- [Tasks to carry out]:
(1) List every person named in the article on the Wyoming Republican Party's resolution.
(2) Reproduce the article on the Wyoming Republican Party's resolution from "The central committee’s action" to "place in March.".
(3) Go on with the article on the Wyoming Republican Party's resolution from the point where it stops.
START Selected extract
By Jim Angell, Cowboy State Daily
The central committee for Wyoming’s Republican Party has adopted a resolution calling for Gov. Mark Gordon to rescind the state of emergency he declared early in the coronavirus pandemic.
The central committee, during a meeting Saturday, adopted the resolution as a way to send a message that restrictive health orders mandating actions such as the use of face masks or the closure of businesses are not the best way to slow the spread of the coronavirus.
“It appears some of our health experts have jumped on some political bandwagon a little too early before enough was known about COVID-19,” said Frank Eathorne, chairman of Wyoming’s Republican Party. “Now some of those facts are coming out and some of those takings of freedom were unjustified. I think that’s what the central committee is saying.”
The central committee’s action came after several counties, including Weston and Uinta, adopted similar resolutions, Eathorne said.
“It’s not necessarily the same resolution, but it’s the same result,” he said. “We don’t see the shutdowns or a state of emergency as fixing anything.”
The central committee’s resolution noted that complications and deaths related to the flu and other illnesses have been seen in past years, but have not led to the declaration of a state of emergency such as Gordon’s, which was put in place in March.
The restrictions imposed under the state of emergency have been more damaging than helpful, the resolution said.
“The ongoing State of Emergency … that has been imposed by the state’s restrictions on the right of individuals and business owners to make a living in support (of) themselves and their families continues to greatly damage the citizens and economy of the Great State of Wyoming,” the resolution said.
END Selected extract
START Extracted entries
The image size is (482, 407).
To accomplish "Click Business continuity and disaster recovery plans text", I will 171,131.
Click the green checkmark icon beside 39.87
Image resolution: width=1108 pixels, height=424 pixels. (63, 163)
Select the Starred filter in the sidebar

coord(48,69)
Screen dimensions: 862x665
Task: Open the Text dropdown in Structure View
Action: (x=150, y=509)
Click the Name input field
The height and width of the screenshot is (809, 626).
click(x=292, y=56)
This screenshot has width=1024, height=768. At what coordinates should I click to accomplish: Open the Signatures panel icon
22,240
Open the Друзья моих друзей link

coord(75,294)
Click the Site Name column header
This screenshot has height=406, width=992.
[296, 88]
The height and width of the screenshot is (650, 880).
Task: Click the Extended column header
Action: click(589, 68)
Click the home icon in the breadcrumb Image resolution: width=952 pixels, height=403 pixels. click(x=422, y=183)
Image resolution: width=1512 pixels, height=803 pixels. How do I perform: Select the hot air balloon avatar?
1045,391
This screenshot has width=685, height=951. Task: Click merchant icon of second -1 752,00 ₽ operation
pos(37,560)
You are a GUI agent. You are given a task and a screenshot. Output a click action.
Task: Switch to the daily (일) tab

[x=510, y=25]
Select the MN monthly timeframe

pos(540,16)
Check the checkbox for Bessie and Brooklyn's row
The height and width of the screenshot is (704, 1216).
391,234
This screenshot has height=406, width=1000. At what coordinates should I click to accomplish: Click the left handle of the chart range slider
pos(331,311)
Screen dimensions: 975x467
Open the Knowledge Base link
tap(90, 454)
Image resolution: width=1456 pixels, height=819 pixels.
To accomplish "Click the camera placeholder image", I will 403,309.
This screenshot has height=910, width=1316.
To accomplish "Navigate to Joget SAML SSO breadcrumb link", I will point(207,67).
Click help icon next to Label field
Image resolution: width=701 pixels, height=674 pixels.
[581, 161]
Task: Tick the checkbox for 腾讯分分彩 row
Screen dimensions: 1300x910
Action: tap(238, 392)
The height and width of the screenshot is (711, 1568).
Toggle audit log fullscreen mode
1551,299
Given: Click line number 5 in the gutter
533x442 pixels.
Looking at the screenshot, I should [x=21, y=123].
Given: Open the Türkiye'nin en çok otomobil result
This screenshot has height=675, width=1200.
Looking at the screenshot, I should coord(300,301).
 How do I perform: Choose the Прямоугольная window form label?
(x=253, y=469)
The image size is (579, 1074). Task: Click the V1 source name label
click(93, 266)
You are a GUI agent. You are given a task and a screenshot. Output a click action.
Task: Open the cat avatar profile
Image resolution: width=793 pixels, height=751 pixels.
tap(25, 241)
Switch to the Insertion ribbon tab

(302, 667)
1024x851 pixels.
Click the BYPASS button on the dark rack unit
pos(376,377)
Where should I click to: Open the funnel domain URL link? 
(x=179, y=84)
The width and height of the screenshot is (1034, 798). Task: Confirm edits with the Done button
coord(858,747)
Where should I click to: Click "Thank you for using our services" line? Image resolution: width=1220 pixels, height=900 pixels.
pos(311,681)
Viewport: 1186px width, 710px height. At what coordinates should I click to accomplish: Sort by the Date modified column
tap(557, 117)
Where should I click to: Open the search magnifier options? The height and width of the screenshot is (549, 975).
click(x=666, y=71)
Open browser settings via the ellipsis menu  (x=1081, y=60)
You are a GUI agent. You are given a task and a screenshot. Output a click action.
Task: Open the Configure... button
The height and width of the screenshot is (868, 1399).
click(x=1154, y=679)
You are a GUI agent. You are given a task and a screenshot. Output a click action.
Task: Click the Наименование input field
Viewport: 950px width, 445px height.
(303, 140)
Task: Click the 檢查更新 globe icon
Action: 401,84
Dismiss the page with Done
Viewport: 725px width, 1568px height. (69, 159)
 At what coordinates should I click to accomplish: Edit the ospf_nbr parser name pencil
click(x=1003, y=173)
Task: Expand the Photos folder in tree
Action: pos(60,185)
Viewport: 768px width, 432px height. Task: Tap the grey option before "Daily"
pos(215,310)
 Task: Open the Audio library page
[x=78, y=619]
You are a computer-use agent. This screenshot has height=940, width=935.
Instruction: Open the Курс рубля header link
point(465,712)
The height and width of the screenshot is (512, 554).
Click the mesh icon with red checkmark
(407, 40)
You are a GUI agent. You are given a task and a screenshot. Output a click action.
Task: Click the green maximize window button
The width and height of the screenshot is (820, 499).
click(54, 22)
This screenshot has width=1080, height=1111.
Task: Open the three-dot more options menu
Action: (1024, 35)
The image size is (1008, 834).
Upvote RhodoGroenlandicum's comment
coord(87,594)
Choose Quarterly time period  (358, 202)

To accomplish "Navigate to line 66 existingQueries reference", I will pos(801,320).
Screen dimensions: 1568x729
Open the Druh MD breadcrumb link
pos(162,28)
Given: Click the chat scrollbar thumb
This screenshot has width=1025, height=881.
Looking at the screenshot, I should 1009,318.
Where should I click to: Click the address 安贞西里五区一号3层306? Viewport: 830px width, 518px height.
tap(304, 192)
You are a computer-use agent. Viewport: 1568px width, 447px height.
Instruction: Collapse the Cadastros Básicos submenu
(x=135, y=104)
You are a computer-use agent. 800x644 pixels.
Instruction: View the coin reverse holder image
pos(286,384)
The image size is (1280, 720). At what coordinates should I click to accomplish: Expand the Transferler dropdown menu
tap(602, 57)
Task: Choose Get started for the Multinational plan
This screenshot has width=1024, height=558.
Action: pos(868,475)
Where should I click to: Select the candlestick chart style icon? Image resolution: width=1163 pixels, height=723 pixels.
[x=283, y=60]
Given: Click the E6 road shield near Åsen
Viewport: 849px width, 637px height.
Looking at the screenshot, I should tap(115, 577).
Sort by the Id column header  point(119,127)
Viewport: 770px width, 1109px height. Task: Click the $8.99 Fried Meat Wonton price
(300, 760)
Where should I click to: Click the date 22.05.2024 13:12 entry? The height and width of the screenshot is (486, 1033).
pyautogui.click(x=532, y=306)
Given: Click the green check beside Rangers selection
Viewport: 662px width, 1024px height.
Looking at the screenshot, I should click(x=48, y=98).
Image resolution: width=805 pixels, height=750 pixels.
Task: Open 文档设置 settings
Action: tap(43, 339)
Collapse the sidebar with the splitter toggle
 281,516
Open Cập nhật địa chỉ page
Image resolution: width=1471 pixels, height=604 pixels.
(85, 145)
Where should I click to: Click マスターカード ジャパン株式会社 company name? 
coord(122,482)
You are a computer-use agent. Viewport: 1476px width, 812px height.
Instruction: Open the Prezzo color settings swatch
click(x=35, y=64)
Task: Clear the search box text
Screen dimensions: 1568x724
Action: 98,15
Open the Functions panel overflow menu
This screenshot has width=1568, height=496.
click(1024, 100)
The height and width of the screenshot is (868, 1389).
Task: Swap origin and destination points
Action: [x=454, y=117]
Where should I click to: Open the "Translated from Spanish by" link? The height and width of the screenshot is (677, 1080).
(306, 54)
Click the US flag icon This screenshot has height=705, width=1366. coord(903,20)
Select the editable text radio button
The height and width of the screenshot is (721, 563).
END Extracted entries
- [Answers to the problems]:
(1) Jim Angell, Mark Gordon, Frank Eathorne

(2)
The central committee’s action came after several counties, including Weston and Uinta, adopted similar resolutions, Eathorne said.
“It’s not necessarily the same resolution, but it’s the same result,” he said. “We don’t see the shutdowns or a state of emergency as fixing anything.”
The central committee’s resolution noted that complications and deaths related to the flu and other illnesses have been seen in past years, but have not led to the declaration of a state of emergency such as Gordon’s, which was put in place in March.

(3)
“This is just a disease with a new name and a whole lot of media attention, but it’s not really changing the situation in Wyoming,” Eathorne said. “We seem to be going to a lot of lengths to flatten the curve and it is not working.”
Eathorne also pointed to conflicting information about the effectiveness of the use of face masks coming from organizations like the Centers for Disease Control and referred to an analogy he had heard comparing the value of mask use to block the virus to the use of a chain link fence to block mosquitoes.
“COVID particles are far too small to be stopped by most of the face masks we are using,” he said.
The resolution said the state should allow its residents to decide on their own the best course of defense against the virus.
“Although we urge continued personal vigilance, it has always been up to the citizens of Wyoming to make their own health care decisions, even when they are in at-risk groups,” it said.